## Quoted passage:
====

Excerpts from conversations at the Call of the Wild Workshop


Is this a wild landscape? 

What about this landscape? 

The top photograph is of Strawberry Fields, a section of NYC's Central Park; the bottom photograph is an aerial view of Central Park.



Can we conceptualize wildness outside of the human experience? 
"Belknap observes that all the workshop papers have shown how wildness is defined in relation to humans.  Would a wildness be less muddled is we remove humans or would it be impossible to define? Similarly Michaela Thompson points out the inherent value judgments related to wild things, like the probiotic bacteria in the human microbiome vs. antibiotic resistant bacteria." 

Would the conservation movement have happened without the ambivalent boundary concepts of wildness?
"Ritvo comments that the danger of undue clarity may not be all that pressing. Articles in the Sierra Club magazine, for example, are careful not to describe places as pristine or virgin, but advertisements in that same magazine preserve this problematic language. Both the uncritical and the problematized meanings of wild can operate at the same time."

What does the wild look like?
"Berris Charnley refers to an essay in Uncommon Ground (Anne Whiston Spirn’s “Constructing Nature: The Legacy of Frederick Law Olmsted”) that contrasts the artificiality of Central Park with the fact that most visitors consume it as a natural occurrence. Harriet Ritvo mentions that in her undergraduate environmental history course she shows students an image of Central Park. When asked if it is natural, most students answer affirmatively. But when Ritvo shows them an aerial image of the park, revealing its geometric design, the students question their initial response."

====

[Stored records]
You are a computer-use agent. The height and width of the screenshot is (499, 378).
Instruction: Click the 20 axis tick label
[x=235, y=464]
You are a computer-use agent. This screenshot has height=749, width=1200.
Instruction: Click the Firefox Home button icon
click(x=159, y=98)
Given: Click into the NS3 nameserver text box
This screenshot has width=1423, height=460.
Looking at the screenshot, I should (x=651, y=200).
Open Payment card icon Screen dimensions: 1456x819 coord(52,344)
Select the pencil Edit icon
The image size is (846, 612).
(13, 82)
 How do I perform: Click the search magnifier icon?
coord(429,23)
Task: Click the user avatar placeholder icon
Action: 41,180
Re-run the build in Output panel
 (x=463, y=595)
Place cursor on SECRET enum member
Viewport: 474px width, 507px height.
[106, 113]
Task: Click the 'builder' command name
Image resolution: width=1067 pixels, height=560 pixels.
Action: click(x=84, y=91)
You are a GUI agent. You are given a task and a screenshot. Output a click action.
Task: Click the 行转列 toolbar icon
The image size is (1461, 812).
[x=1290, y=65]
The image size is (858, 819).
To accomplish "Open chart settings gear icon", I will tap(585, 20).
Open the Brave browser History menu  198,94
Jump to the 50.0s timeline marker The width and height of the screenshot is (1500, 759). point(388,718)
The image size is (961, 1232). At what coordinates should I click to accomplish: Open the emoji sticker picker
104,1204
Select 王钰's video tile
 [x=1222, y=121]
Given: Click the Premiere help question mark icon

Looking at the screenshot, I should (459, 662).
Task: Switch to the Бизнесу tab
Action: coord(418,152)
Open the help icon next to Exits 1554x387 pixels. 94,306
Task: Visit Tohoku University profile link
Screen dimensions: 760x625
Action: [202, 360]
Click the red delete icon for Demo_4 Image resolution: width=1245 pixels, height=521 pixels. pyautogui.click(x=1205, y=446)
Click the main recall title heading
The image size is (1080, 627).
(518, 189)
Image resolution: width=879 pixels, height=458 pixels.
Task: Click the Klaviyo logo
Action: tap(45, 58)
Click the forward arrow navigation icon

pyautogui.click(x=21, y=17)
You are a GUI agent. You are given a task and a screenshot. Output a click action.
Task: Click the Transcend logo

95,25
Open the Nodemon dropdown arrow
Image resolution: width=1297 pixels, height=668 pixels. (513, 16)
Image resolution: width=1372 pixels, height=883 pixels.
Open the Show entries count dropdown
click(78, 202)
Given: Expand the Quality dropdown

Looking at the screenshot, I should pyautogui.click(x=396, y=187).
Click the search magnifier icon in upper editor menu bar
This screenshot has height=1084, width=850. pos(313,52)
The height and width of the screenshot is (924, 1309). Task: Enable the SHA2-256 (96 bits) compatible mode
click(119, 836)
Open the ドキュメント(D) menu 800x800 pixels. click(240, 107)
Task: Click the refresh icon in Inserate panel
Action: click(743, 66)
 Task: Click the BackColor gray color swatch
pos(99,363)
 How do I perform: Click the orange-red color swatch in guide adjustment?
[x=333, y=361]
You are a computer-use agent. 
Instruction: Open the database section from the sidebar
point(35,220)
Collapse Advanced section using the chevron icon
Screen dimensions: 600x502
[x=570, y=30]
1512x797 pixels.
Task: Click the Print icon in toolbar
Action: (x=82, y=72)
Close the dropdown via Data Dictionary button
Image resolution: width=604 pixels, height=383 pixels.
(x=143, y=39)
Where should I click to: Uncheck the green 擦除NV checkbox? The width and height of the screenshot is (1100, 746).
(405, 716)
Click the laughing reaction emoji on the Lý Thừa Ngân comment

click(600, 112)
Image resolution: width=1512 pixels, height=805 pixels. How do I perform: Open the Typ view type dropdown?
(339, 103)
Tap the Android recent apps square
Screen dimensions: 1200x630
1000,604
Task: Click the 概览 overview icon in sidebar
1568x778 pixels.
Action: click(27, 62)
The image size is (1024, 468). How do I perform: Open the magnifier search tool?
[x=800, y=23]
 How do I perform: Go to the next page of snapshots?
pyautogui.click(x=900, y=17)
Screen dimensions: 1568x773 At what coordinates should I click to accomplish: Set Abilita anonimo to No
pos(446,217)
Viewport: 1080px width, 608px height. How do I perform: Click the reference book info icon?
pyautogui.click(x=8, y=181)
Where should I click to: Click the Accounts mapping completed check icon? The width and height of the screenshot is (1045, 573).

====

## Task:
How would you sum up the workshop excerpts above in two sentences?

## Exercise solution:
These excerpts from the Call of the Wild Workshop ask whether wildness can be conceptualized outside human experience, since the workshop papers define it in relation to humans and judgments about wild things carry inherent values. They also note that uncritical and problematized meanings of wild can operate at the same time, as in the Sierra Club magazine, and use Central Park, which most students call natural until an aerial image reveals its geometric design, to ask what the wild looks like.